[DATA — start]
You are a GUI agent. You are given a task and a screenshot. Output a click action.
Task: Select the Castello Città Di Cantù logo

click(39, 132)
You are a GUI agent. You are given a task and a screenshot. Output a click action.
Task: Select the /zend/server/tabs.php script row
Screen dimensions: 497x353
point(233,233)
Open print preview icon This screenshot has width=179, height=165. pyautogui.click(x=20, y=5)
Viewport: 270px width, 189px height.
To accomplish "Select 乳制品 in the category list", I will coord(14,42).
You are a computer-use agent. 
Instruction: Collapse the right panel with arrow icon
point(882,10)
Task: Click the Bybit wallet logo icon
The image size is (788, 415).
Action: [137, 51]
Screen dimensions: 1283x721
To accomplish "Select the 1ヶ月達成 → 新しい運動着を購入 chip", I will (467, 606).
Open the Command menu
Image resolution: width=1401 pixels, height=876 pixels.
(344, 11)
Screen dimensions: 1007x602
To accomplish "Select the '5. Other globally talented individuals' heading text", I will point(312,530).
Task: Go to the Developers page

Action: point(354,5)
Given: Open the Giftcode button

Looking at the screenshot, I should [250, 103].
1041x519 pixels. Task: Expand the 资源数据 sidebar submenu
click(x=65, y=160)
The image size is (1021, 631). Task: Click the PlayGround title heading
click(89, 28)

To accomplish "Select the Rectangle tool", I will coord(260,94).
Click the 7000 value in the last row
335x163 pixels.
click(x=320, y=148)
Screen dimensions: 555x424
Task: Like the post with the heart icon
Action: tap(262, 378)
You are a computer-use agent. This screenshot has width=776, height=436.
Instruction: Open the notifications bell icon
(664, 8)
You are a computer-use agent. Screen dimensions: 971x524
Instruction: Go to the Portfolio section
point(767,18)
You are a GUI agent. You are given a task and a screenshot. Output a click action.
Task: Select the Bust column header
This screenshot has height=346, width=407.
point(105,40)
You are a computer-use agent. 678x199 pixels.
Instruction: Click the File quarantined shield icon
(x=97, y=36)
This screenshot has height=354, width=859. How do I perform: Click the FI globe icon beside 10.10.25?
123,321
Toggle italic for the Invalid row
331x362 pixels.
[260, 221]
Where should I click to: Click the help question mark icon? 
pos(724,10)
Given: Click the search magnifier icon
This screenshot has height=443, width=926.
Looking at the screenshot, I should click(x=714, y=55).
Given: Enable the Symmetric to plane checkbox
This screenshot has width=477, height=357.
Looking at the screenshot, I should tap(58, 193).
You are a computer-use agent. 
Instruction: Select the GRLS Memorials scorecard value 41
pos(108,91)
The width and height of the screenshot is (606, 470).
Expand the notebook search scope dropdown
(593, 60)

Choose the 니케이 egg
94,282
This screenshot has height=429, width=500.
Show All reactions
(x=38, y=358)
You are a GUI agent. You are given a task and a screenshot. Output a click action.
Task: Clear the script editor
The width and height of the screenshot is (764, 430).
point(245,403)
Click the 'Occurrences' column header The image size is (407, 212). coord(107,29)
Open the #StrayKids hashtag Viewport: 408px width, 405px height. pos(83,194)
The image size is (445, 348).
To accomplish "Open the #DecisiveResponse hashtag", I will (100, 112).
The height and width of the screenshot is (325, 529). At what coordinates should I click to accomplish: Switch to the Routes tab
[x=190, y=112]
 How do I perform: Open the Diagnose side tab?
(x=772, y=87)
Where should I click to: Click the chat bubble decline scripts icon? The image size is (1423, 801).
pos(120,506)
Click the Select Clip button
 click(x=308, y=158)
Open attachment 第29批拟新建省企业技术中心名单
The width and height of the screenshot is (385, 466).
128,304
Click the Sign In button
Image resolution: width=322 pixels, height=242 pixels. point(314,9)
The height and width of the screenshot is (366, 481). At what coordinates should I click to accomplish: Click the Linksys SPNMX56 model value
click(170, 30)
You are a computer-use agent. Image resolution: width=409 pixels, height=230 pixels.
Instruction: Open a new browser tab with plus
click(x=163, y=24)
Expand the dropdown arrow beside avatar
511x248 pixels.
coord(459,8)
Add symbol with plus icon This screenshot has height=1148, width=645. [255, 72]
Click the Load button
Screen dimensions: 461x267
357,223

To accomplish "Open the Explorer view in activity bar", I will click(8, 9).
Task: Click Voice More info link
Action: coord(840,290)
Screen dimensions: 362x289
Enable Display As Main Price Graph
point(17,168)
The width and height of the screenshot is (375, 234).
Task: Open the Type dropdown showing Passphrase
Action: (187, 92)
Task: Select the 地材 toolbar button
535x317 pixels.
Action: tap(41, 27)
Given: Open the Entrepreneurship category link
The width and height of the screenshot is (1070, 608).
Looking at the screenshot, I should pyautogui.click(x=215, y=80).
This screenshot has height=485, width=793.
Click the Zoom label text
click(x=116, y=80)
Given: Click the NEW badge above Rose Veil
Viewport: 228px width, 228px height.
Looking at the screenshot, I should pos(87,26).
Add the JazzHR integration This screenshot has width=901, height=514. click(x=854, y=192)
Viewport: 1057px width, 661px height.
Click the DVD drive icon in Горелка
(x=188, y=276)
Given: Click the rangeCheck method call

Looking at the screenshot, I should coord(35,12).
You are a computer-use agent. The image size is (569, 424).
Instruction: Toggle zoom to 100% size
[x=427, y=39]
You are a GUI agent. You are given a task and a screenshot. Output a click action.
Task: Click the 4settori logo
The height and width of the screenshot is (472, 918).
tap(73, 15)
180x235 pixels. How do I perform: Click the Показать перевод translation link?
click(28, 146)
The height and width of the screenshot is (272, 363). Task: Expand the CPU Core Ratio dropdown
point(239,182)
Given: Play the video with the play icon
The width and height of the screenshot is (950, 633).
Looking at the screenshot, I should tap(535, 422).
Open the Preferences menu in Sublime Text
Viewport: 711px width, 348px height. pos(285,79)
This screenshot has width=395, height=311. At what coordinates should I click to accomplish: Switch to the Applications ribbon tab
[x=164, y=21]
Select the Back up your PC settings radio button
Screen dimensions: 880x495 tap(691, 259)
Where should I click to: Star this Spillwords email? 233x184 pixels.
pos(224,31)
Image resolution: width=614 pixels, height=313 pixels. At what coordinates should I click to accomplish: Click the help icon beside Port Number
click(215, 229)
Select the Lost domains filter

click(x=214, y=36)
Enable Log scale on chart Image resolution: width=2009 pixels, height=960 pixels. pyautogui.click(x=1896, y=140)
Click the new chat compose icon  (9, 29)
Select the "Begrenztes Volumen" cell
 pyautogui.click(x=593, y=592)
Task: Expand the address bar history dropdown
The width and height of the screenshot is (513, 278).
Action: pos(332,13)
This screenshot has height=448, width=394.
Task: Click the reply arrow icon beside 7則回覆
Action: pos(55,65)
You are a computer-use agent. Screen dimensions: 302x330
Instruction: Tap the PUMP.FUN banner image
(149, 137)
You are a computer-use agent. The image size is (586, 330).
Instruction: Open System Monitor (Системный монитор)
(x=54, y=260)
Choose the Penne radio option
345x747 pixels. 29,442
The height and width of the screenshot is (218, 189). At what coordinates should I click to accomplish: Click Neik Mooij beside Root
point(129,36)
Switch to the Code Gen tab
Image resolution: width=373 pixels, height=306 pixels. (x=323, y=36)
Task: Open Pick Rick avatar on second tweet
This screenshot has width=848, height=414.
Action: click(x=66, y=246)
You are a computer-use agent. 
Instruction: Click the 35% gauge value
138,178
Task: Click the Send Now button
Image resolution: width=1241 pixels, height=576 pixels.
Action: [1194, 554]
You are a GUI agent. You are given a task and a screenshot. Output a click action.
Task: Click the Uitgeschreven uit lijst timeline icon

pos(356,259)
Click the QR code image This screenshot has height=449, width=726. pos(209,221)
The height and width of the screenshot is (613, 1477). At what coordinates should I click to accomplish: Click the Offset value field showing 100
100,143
[DATA — finish]
(EXERCISE OBJECTIVE) Copy out the records once more, with nothing altered.

(RESULT OF THIS EXERCISE)
You are a GUI agent. You are given a task and a screenshot. Output a click action.
Task: Select the Castello Città Di Cantù logo

click(39, 132)
You are a GUI agent. You are given a task and a screenshot. Output a click action.
Task: Select the /zend/server/tabs.php script row
Screen dimensions: 497x353
point(233,233)
Open print preview icon This screenshot has width=179, height=165. pyautogui.click(x=20, y=5)
Viewport: 270px width, 189px height.
To accomplish "Select 乳制品 in the category list", I will coord(14,42).
You are a computer-use agent. 
Instruction: Collapse the right panel with arrow icon
point(882,10)
Task: Click the Bybit wallet logo icon
The image size is (788, 415).
Action: [137, 51]
Screen dimensions: 1283x721
To accomplish "Select the 1ヶ月達成 → 新しい運動着を購入 chip", I will (467, 606).
Open the Command menu
Image resolution: width=1401 pixels, height=876 pixels.
(344, 11)
Screen dimensions: 1007x602
To accomplish "Select the '5. Other globally talented individuals' heading text", I will point(312,530).
Task: Go to the Developers page

Action: point(354,5)
Given: Open the Giftcode button

Looking at the screenshot, I should [250, 103].
1041x519 pixels. Task: Expand the 资源数据 sidebar submenu
click(x=65, y=160)
The image size is (1021, 631). Task: Click the PlayGround title heading
click(89, 28)

To accomplish "Select the Rectangle tool", I will coord(260,94).
Click the 7000 value in the last row
335x163 pixels.
click(x=320, y=148)
Screen dimensions: 555x424
Task: Like the post with the heart icon
Action: tap(262, 378)
You are a computer-use agent. This screenshot has width=776, height=436.
Instruction: Open the notifications bell icon
(664, 8)
You are a computer-use agent. Screen dimensions: 971x524
Instruction: Go to the Portfolio section
point(767,18)
You are a GUI agent. You are given a task and a screenshot. Output a click action.
Task: Select the Bust column header
This screenshot has height=346, width=407.
point(105,40)
You are a computer-use agent. 678x199 pixels.
Instruction: Click the File quarantined shield icon
(x=97, y=36)
This screenshot has height=354, width=859. How do I perform: Click the FI globe icon beside 10.10.25?
123,321
Toggle italic for the Invalid row
331x362 pixels.
[260, 221]
Where should I click to: Click the help question mark icon? 
pos(724,10)
Given: Click the search magnifier icon
This screenshot has height=443, width=926.
Looking at the screenshot, I should click(x=714, y=55).
Given: Enable the Symmetric to plane checkbox
This screenshot has width=477, height=357.
Looking at the screenshot, I should tap(58, 193).
You are a computer-use agent. 
Instruction: Select the GRLS Memorials scorecard value 41
pos(108,91)
The width and height of the screenshot is (606, 470).
Expand the notebook search scope dropdown
(593, 60)

Choose the 니케이 egg
94,282
This screenshot has height=429, width=500.
Show All reactions
(x=38, y=358)
You are a GUI agent. You are given a task and a screenshot. Output a click action.
Task: Clear the script editor
The width and height of the screenshot is (764, 430).
point(245,403)
Click the 'Occurrences' column header The image size is (407, 212). coord(107,29)
Open the #StrayKids hashtag Viewport: 408px width, 405px height. pos(83,194)
The image size is (445, 348).
To accomplish "Open the #DecisiveResponse hashtag", I will (100, 112).
The height and width of the screenshot is (325, 529). At what coordinates should I click to accomplish: Switch to the Routes tab
[x=190, y=112]
 How do I perform: Open the Diagnose side tab?
(x=772, y=87)
Where should I click to: Click the chat bubble decline scripts icon? The image size is (1423, 801).
pos(120,506)
Click the Select Clip button
 click(x=308, y=158)
Open attachment 第29批拟新建省企业技术中心名单
The width and height of the screenshot is (385, 466).
128,304
Click the Sign In button
Image resolution: width=322 pixels, height=242 pixels. point(314,9)
The height and width of the screenshot is (366, 481). At what coordinates should I click to accomplish: Click the Linksys SPNMX56 model value
click(170, 30)
You are a computer-use agent. Image resolution: width=409 pixels, height=230 pixels.
Instruction: Open a new browser tab with plus
click(x=163, y=24)
Expand the dropdown arrow beside avatar
511x248 pixels.
coord(459,8)
Add symbol with plus icon This screenshot has height=1148, width=645. [255, 72]
Click the Load button
Screen dimensions: 461x267
357,223

To accomplish "Open the Explorer view in activity bar", I will click(8, 9).
Task: Click Voice More info link
Action: coord(840,290)
Screen dimensions: 362x289
Enable Display As Main Price Graph
point(17,168)
The width and height of the screenshot is (375, 234).
Task: Open the Type dropdown showing Passphrase
Action: (187, 92)
Task: Select the 地材 toolbar button
535x317 pixels.
Action: tap(41, 27)
Given: Open the Entrepreneurship category link
The width and height of the screenshot is (1070, 608).
Looking at the screenshot, I should pyautogui.click(x=215, y=80).
This screenshot has height=485, width=793.
Click the Zoom label text
click(x=116, y=80)
Given: Click the NEW badge above Rose Veil
Viewport: 228px width, 228px height.
Looking at the screenshot, I should pos(87,26).
Add the JazzHR integration This screenshot has width=901, height=514. click(x=854, y=192)
Viewport: 1057px width, 661px height.
Click the DVD drive icon in Горелка
(x=188, y=276)
Given: Click the rangeCheck method call

Looking at the screenshot, I should coord(35,12).
You are a computer-use agent. The image size is (569, 424).
Instruction: Toggle zoom to 100% size
[x=427, y=39]
You are a GUI agent. You are given a task and a screenshot. Output a click action.
Task: Click the 4settori logo
The height and width of the screenshot is (472, 918).
tap(73, 15)
180x235 pixels. How do I perform: Click the Показать перевод translation link?
click(28, 146)
The height and width of the screenshot is (272, 363). Task: Expand the CPU Core Ratio dropdown
point(239,182)
Given: Play the video with the play icon
The width and height of the screenshot is (950, 633).
Looking at the screenshot, I should tap(535, 422).
Open the Preferences menu in Sublime Text
Viewport: 711px width, 348px height. pos(285,79)
This screenshot has width=395, height=311. At what coordinates should I click to accomplish: Switch to the Applications ribbon tab
[x=164, y=21]
Select the Back up your PC settings radio button
Screen dimensions: 880x495 tap(691, 259)
Where should I click to: Star this Spillwords email? 233x184 pixels.
pos(224,31)
Image resolution: width=614 pixels, height=313 pixels. At what coordinates should I click to accomplish: Click the help icon beside Port Number
click(215, 229)
Select the Lost domains filter

click(x=214, y=36)
Enable Log scale on chart Image resolution: width=2009 pixels, height=960 pixels. pyautogui.click(x=1896, y=140)
Click the new chat compose icon  (9, 29)
Select the "Begrenztes Volumen" cell
 pyautogui.click(x=593, y=592)
Task: Expand the address bar history dropdown
The width and height of the screenshot is (513, 278).
Action: pos(332,13)
This screenshot has height=448, width=394.
Task: Click the reply arrow icon beside 7則回覆
Action: pos(55,65)
You are a computer-use agent. Screen dimensions: 302x330
Instruction: Tap the PUMP.FUN banner image
(149, 137)
You are a computer-use agent. The image size is (586, 330).
Instruction: Open System Monitor (Системный монитор)
(x=54, y=260)
Choose the Penne radio option
345x747 pixels. 29,442
The height and width of the screenshot is (218, 189). At what coordinates should I click to accomplish: Click Neik Mooij beside Root
point(129,36)
Switch to the Code Gen tab
Image resolution: width=373 pixels, height=306 pixels. (x=323, y=36)
Task: Open Pick Rick avatar on second tweet
This screenshot has width=848, height=414.
Action: click(x=66, y=246)
You are a computer-use agent. 
Instruction: Click the 35% gauge value
138,178
Task: Click the Send Now button
Image resolution: width=1241 pixels, height=576 pixels.
Action: [1194, 554]
You are a GUI agent. You are given a task and a screenshot. Output a click action.
Task: Click the Uitgeschreven uit lijst timeline icon

pos(356,259)
Click the QR code image This screenshot has height=449, width=726. pos(209,221)
The height and width of the screenshot is (613, 1477). At what coordinates should I click to accomplish: Click the Offset value field showing 100
100,143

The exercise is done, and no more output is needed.